Alla scomparsa di Hosseinpour agli inizi del 2007, vanno poi aggiunte almeno quelle di altri due docenti iraniani legati al nucleare. Il primo, Ardeshir Asgari, morì sempre nel 2007, ufficialmente a causa di soffocamento; il secondo, Shahram Amiri, tra maggio e giugno dello scorso anno sparì durante un pellegrinaggio alla Mecca. Fatta passare come una defezione da gran parte della stampa occidentale, la sparizione del professor Amiri è stata sempre attribuita dagli iraniani ad un vero e proprio sequestro orchestrato dagli Stati Uniti con la complicità saudita.

● PROBLEMI DA RISOLVERE
1) Rispondi alle seguenti domande sul brano relativo ai docenti iraniani legati al nucleare.
(a) Quale fu, ufficialmente, la causa della morte di Ardeshir Asgari?
(b) In quale occasione sparì Shahram Amiri?
(c) A chi attribuiscono gli iraniani il sequestro di Amiri, e con la complicità di quale Paese?
2) Prosegui il brano sui docenti iraniani legati al nucleare, riprendendo subito dopo la sua ultima frase.

● VOCI FORNITE
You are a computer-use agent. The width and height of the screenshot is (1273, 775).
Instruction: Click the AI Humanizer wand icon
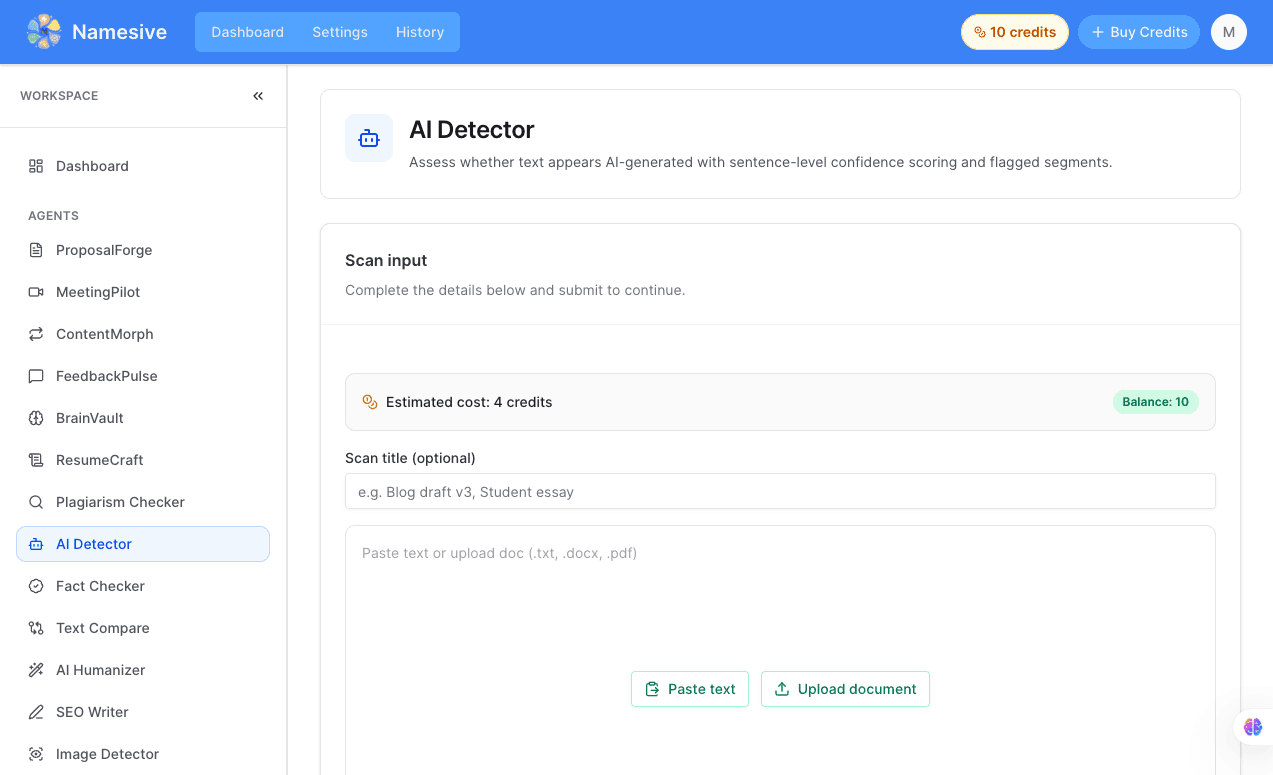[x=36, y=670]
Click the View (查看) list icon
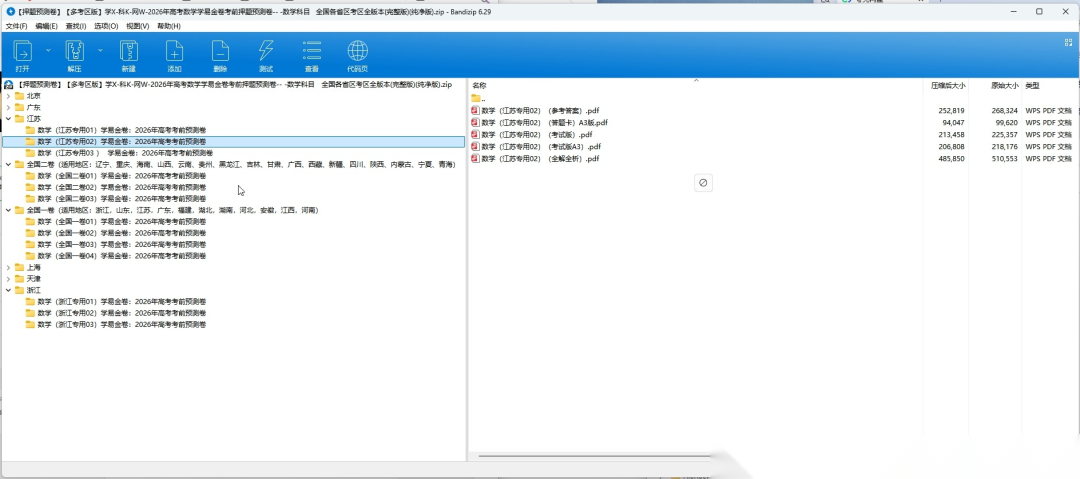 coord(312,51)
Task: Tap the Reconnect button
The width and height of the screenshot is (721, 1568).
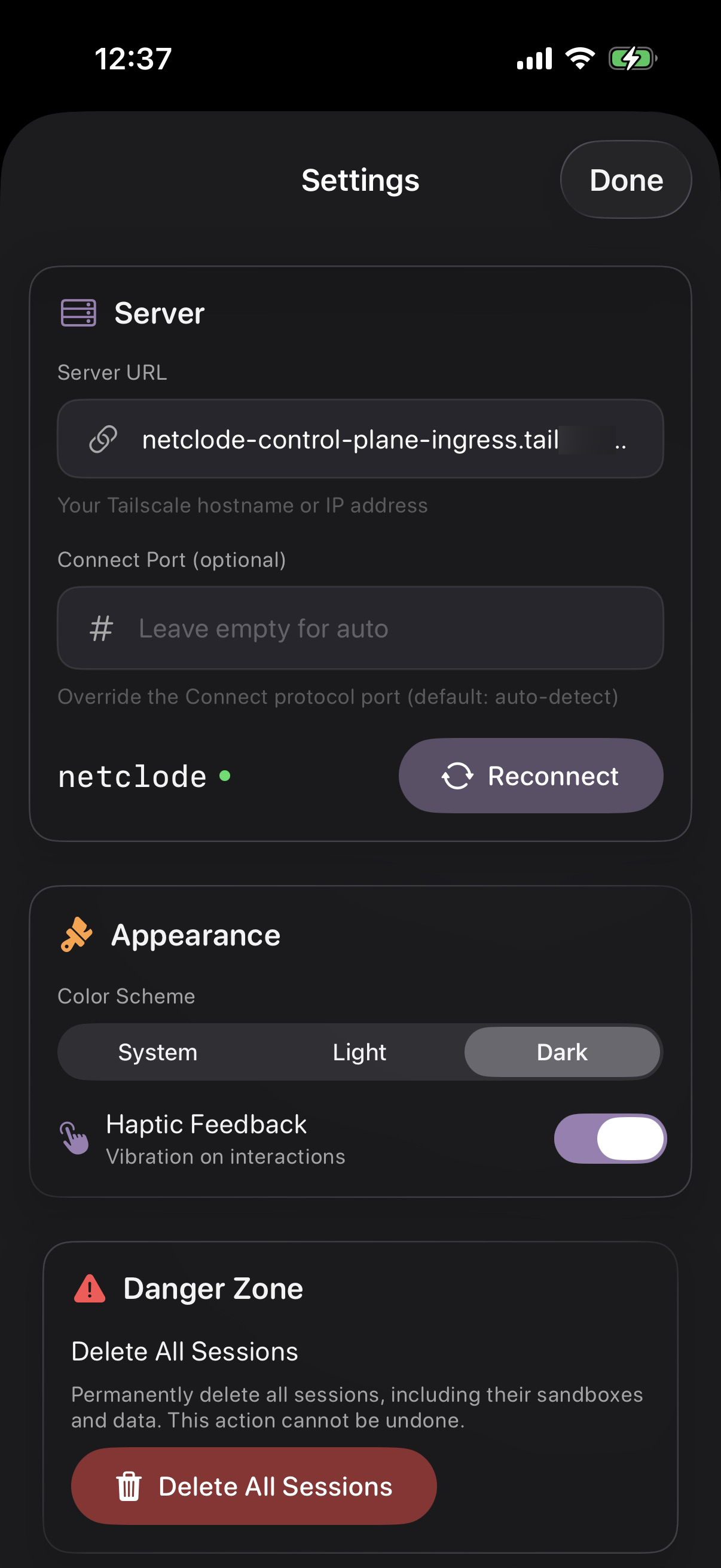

● RISPOSTE AGLI ESERCIZI
1)
(a) Il soffocamento.
(b) Durante un pellegrinaggio alla Mecca.
(c) Agli Stati Uniti, con la complicità saudita.

2)
A sequestri, rapimenti e morti sospette, vanno poi aggiunti i toni sempre più bellicosi di Washington nei confronti di un regime percepito sempre più in affanno dopo le continue manifestazioni di piazza degli ultimi mesi. Il riuscito attentato di Teheran di questa settimana, ad esempio, è giunto a poche ore di distanza da una preoccupante presa di posizione in diretta televisiva del numero uno del Comando Centrale Americano in Medio Oriente (CENTCOM), generale David Petraeus.

Alla CNN l’ex comandante delle forze armate USA in Iraq ha infatti dichiarato che il suo Comando sarebbe da considerare “irresponsabile” se non stesse prevedendo dei piani relativi ad una potenziale aggressione militare dell’Iran. In risposta a precedenti indicazioni della stampa, che rivelavano come Teheran avesse cercato di proteggere i suoi siti nucleari in una serie di tunnel sotterranei, Petraeus ha poi affermato senza riserve come tali installazioni potrebbero essere comunque bombardate efficacemente.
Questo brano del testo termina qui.